* DESCRIPTION OF THE TASK
Copy out each line of the data that includes the string "agent".

* DATA PROVIDED

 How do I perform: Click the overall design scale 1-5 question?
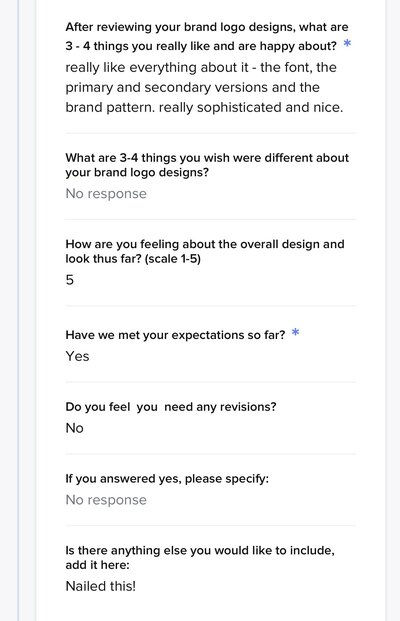tap(205, 251)
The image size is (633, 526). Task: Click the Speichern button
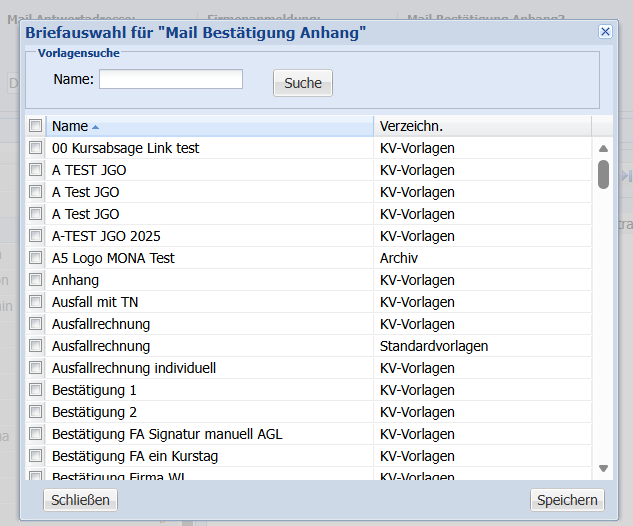click(567, 500)
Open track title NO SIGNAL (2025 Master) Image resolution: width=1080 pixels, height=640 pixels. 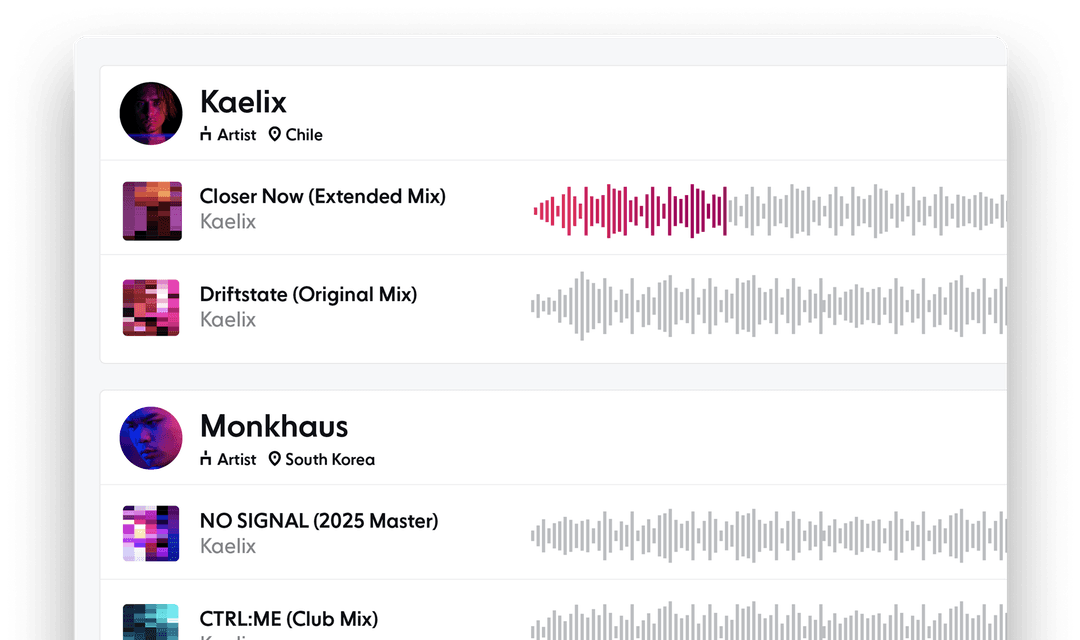[x=318, y=521]
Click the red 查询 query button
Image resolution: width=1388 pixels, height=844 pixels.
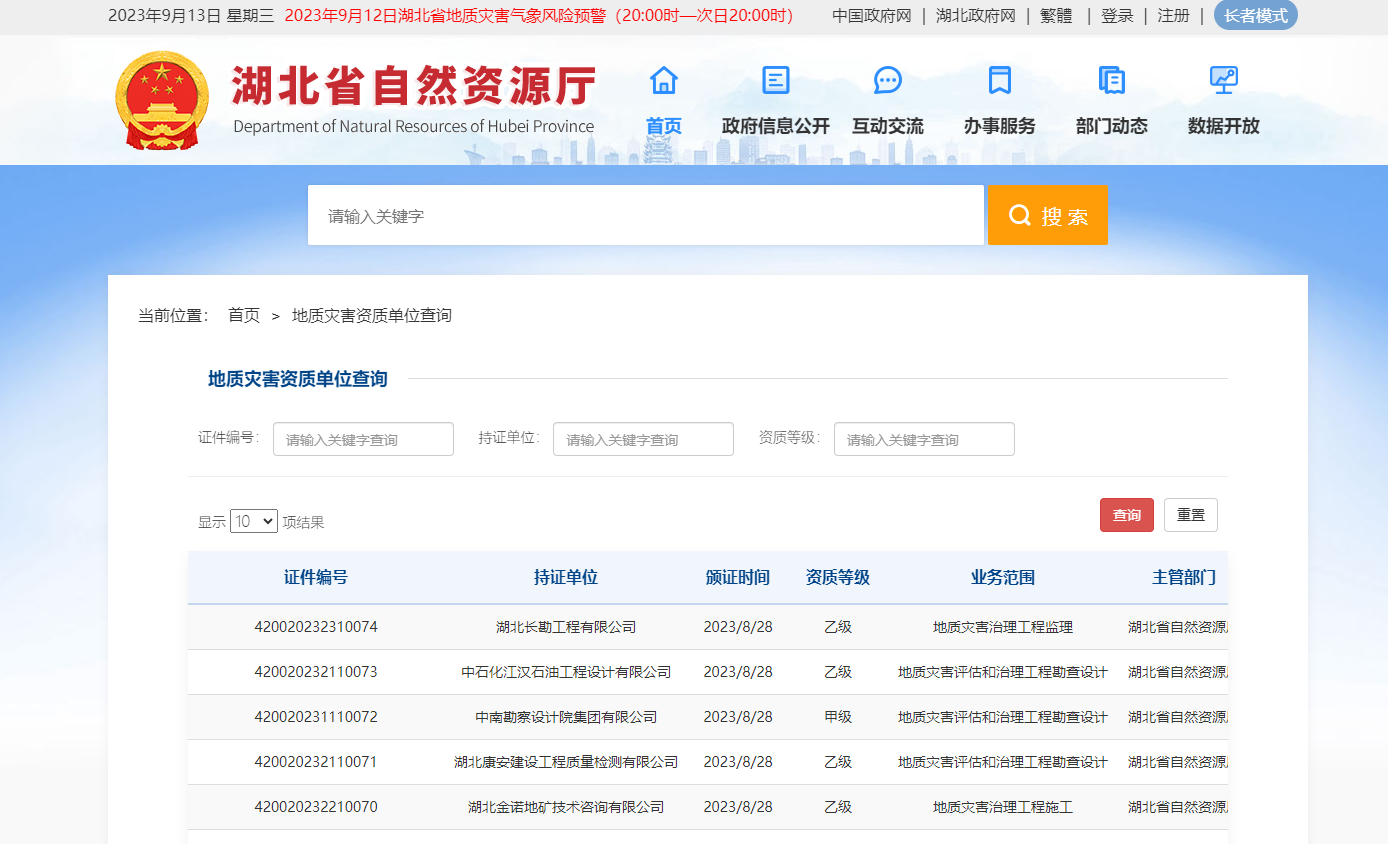[x=1126, y=515]
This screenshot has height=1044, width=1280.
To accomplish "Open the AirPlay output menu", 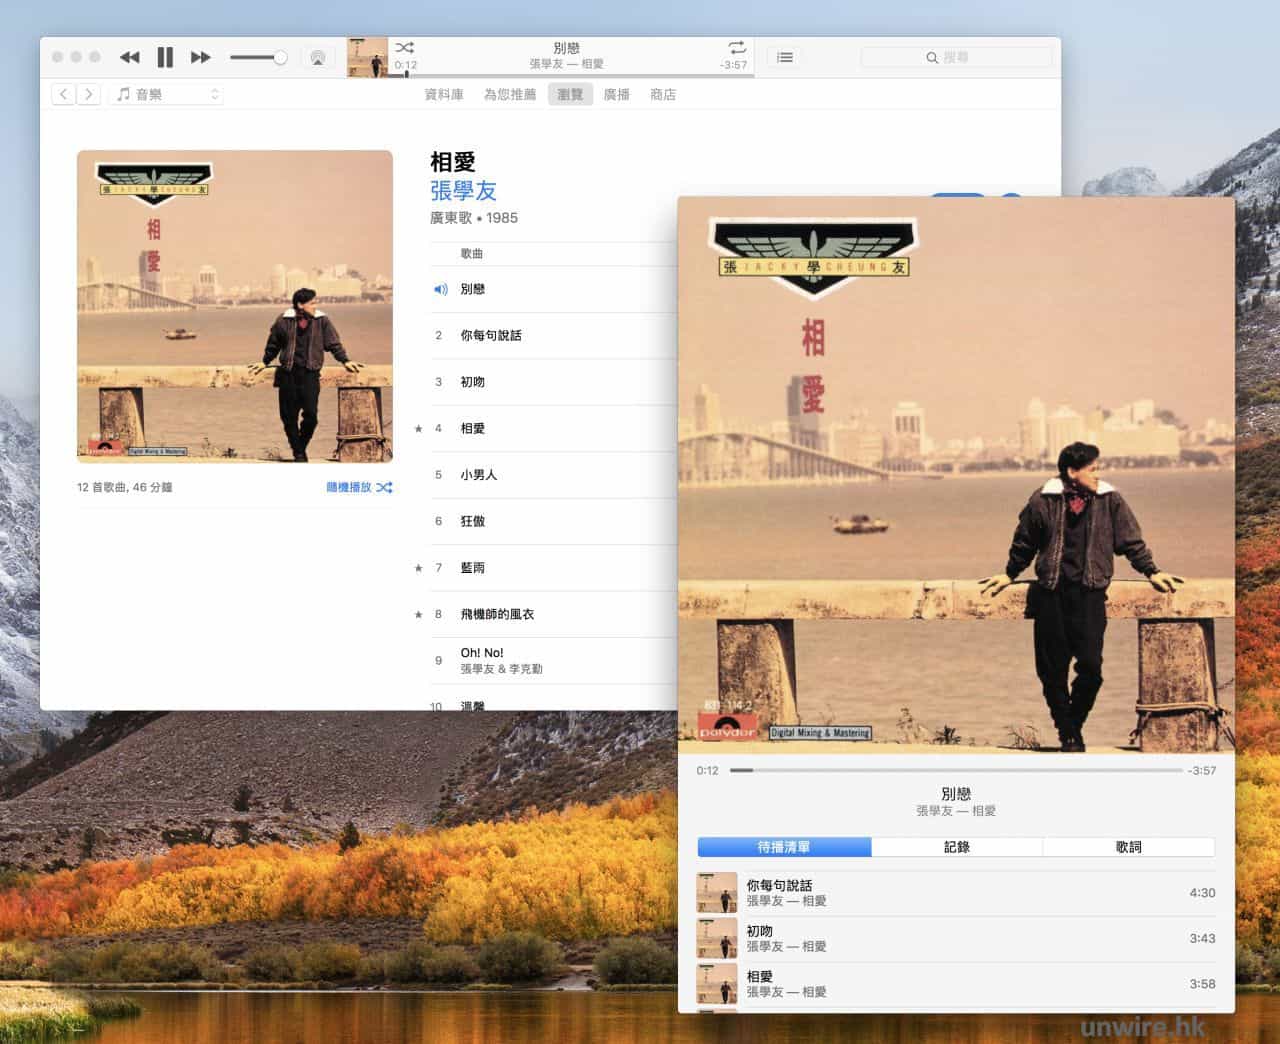I will [317, 58].
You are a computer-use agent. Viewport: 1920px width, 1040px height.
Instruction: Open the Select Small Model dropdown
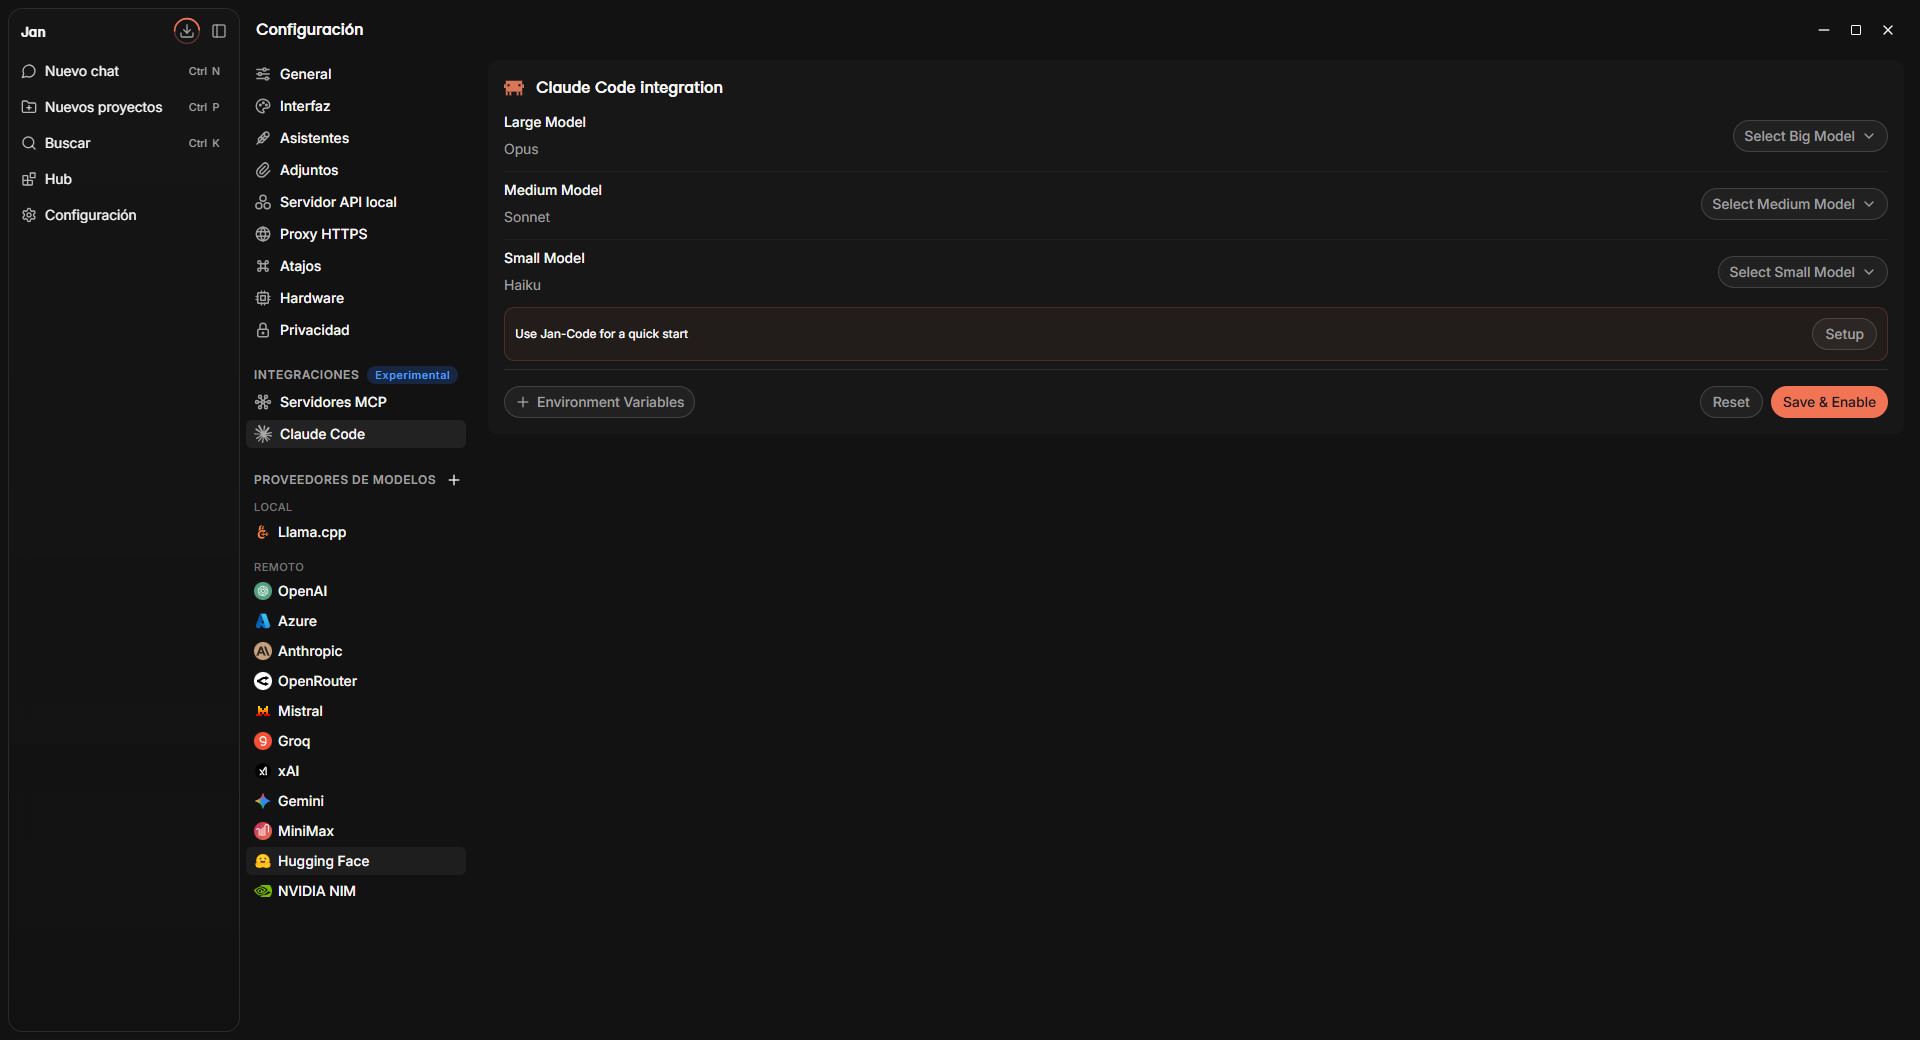tap(1802, 272)
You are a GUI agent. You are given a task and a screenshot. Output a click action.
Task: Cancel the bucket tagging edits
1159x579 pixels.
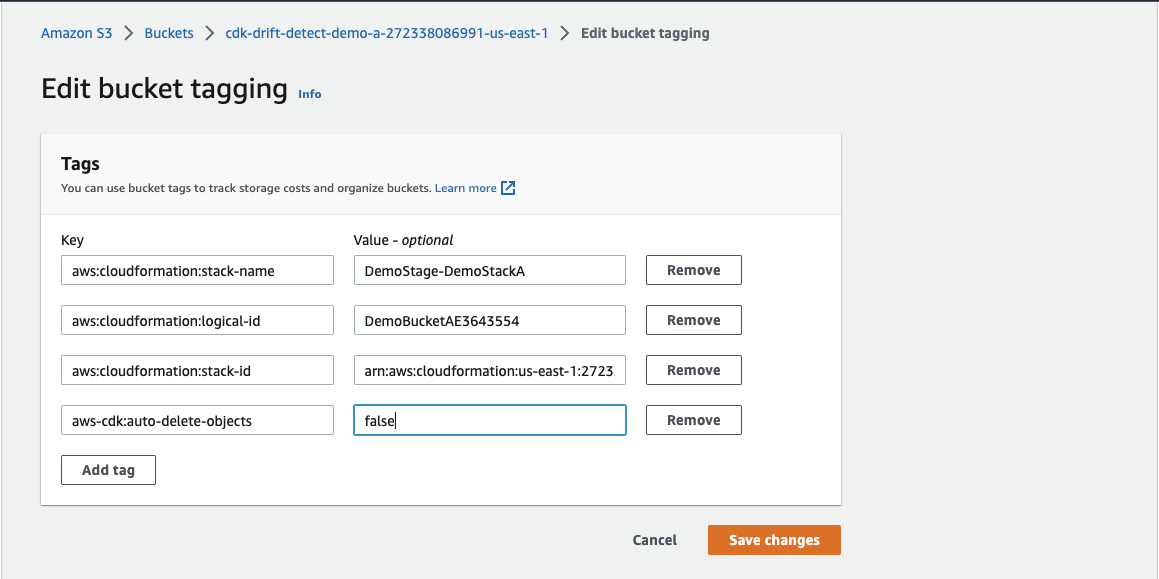click(x=654, y=539)
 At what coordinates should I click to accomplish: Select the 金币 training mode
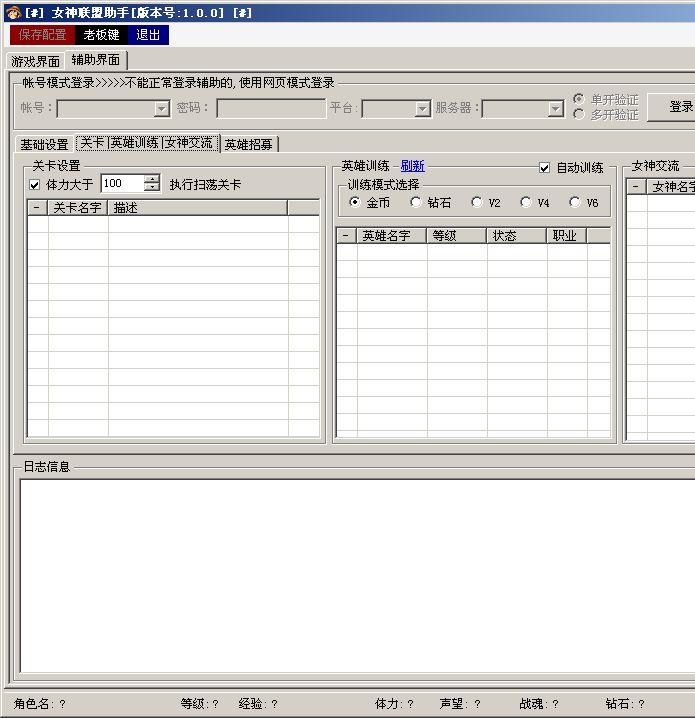click(x=355, y=203)
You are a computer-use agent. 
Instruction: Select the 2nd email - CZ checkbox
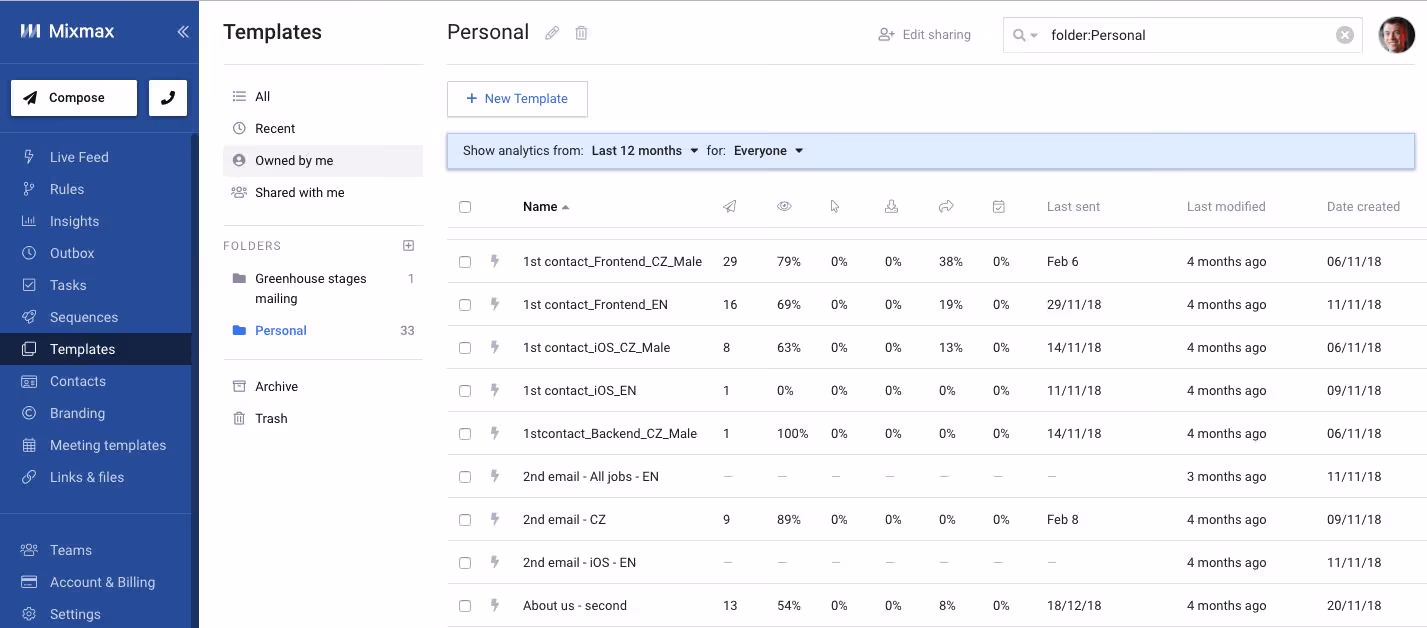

* TASK RESPONSE
You are a computer-use agent. Viewport: 1920px width, 1040px height.
You are a GUI agent. You are given a task and a screenshot. Output a click action.
You are a computer-use agent. 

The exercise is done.